I share the same view and have one thing in common with Jere — we both bleed green — we are die-hard CAPS United fans!
It was and is still indisputable that CAPS United fans caused the abandonment of the match but it is disputable that the stadium resembled a war zone and that exaggerated view by referee Philani Ncube was good enough for him to decide not to continue with the match when his first assistant Thomas Kusosa was injured by a missile thrown from a bay housing Makepekepe fans.
The fact the Ad Hoc Committee dismissed the referee’s view as exaggerated was good enough to highlight the inconsistencies and possibly a pre-considered view before the match had even started.
“There was no evidence submitted to suggest that the referee did not exercise his discretion properly even though his assertion that the match venue resembled a war zone was clearly an exaggeration,” said the Ad Hoc Committee in its ruling.
For me, the most disconcerting thing is the determination of disciplinary issues relating to both CAPS United and Chicken Inn by the PSL Ad Hoc Committees after conducting draws of the Chibuku Super Cup in which these two teams were excluded although their determination had been pending.
Chicken Inn were bundled out of the Chibuku Super Cup for walking off the pitch against Yadah in remonstration with the referee over a hotly-disputed penalty. However, before the matter had been finalised, PSL proceeded to conduct a draw in which Yadah were given the green light to progress further.
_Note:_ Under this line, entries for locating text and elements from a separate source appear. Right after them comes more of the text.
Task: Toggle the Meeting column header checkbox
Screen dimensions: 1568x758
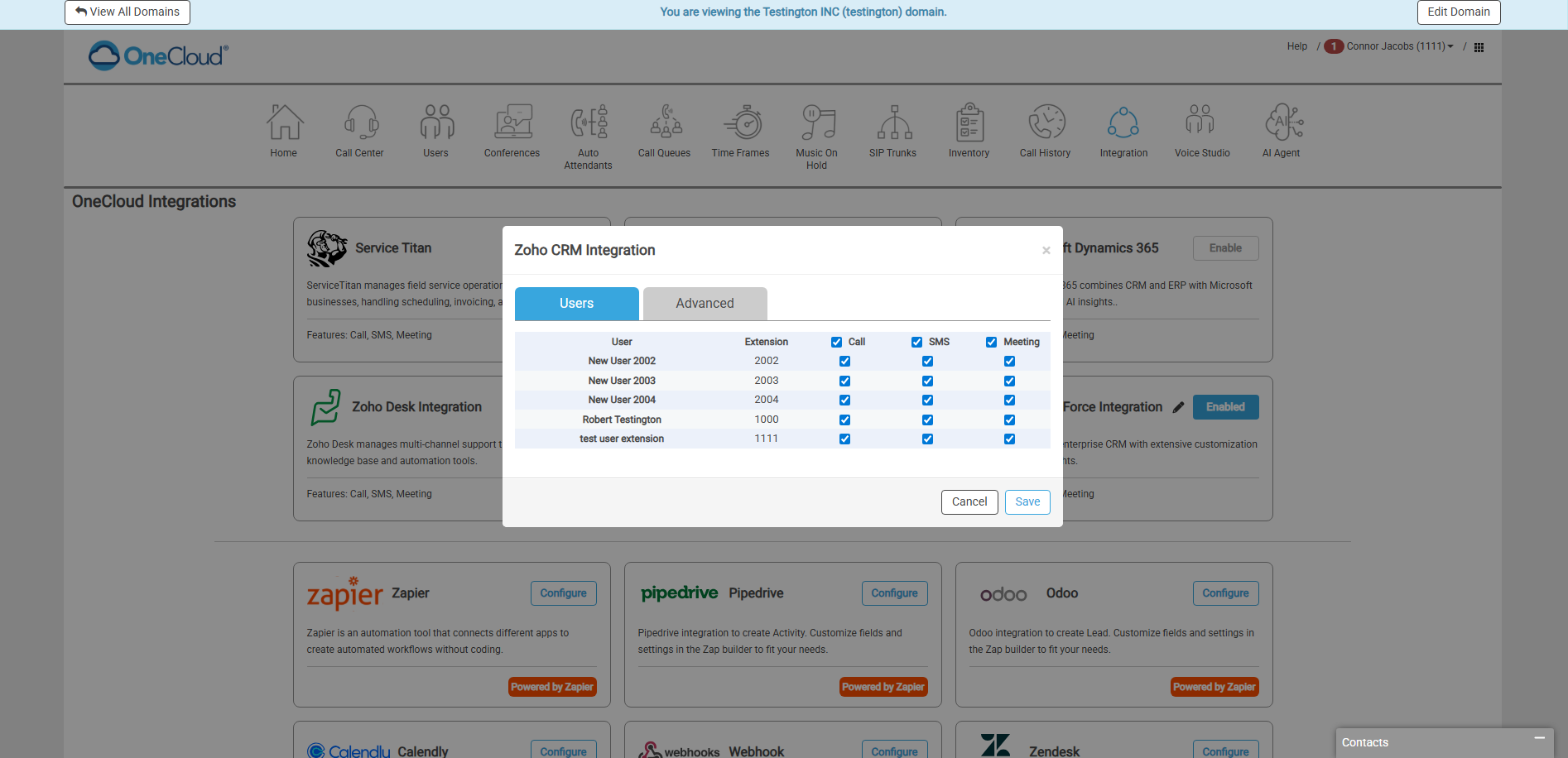Action: point(991,342)
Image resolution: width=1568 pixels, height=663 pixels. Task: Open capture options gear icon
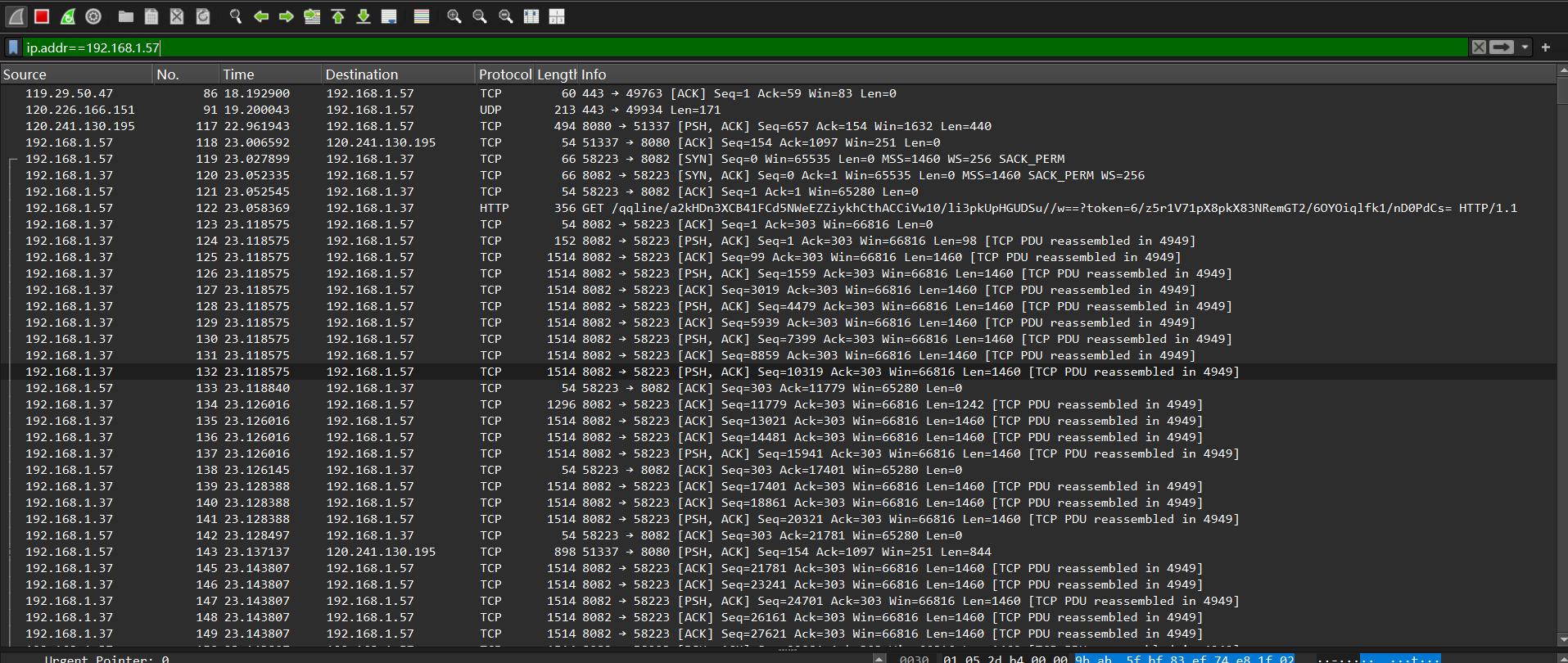93,16
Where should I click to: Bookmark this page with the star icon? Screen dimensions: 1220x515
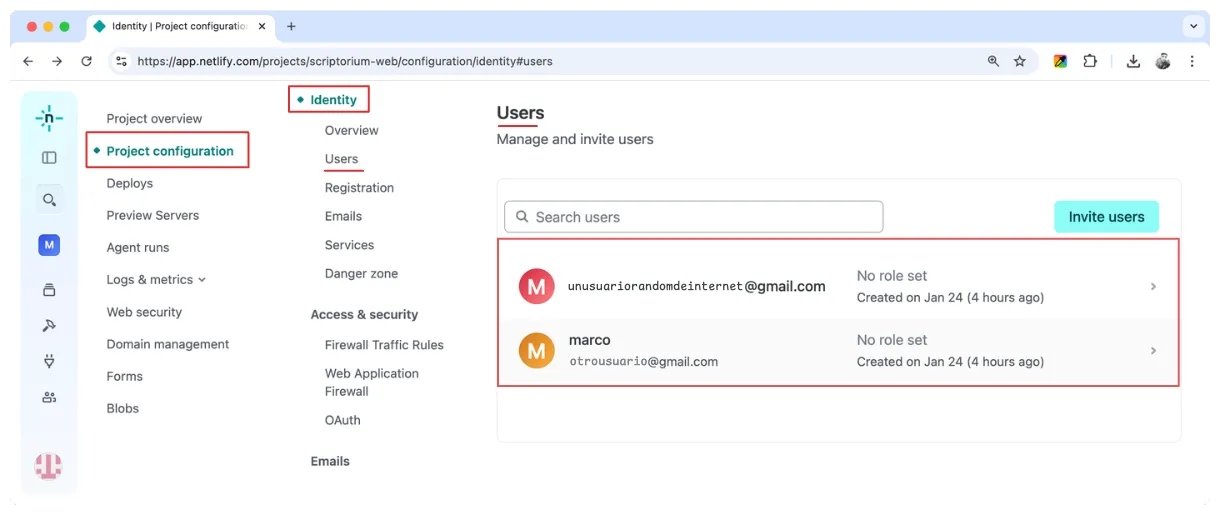pos(1020,61)
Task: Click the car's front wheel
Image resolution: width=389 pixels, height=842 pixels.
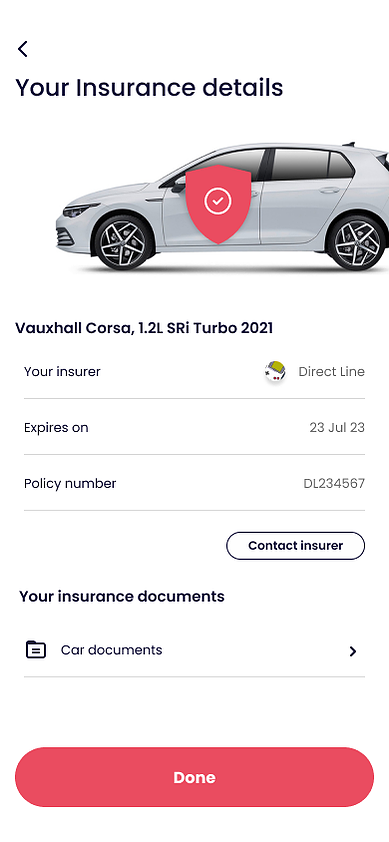Action: 123,243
And it was the same in the case of CAPS United who were excluded from the draw of the quarter-finals before a ruling had been made in their abandoned tie with Shabanie.
The question is why make a ruling when the draws, which suggest impartiality and automatic determination, have been already made?
For me, the actions of the PSL expose an increasingly worrying tendency of taking everyone — including sponsors and prospective sponsors — for granted.
The PSL has failed on many fronts to justify why sponsors should cultivate lasting relations with them.
Violence continues to stalk the game despite passing toothless judgments against offending clubs.
Clueless referees continue to take charge of matches and, consequently, their decisions have often led to mindless bloodletting, destruction of property and in some cases, abandonment of matches.
Referees are appointed by Zifa but the PSL has every right to take matters up with the national football governing body where it feels its relationships with sponsors and owners of the game — supporters — are being tested.
There have been numerous complaints over poor officiating by referees and despite these genuine concerns, Zifa has continued to employ the same officials to take charge of games.
Part of this indignant behaviour stems from the fact that the PSL has failed to really bare its teeth at Zifa.
So, for Jere and his board, the withdrawal of their Appeal was out of great respect for the sponsors, the clubs that are in the final and the fans who pay their hard-earned money to invest in football.
It is not a sign that Jere and CAPS United buckled but a selfless decision made conscious of the ramifications that a bruising battle would have on the future of sponsorship for the PSL and football in general.
But it did not mask the problems at the PSL.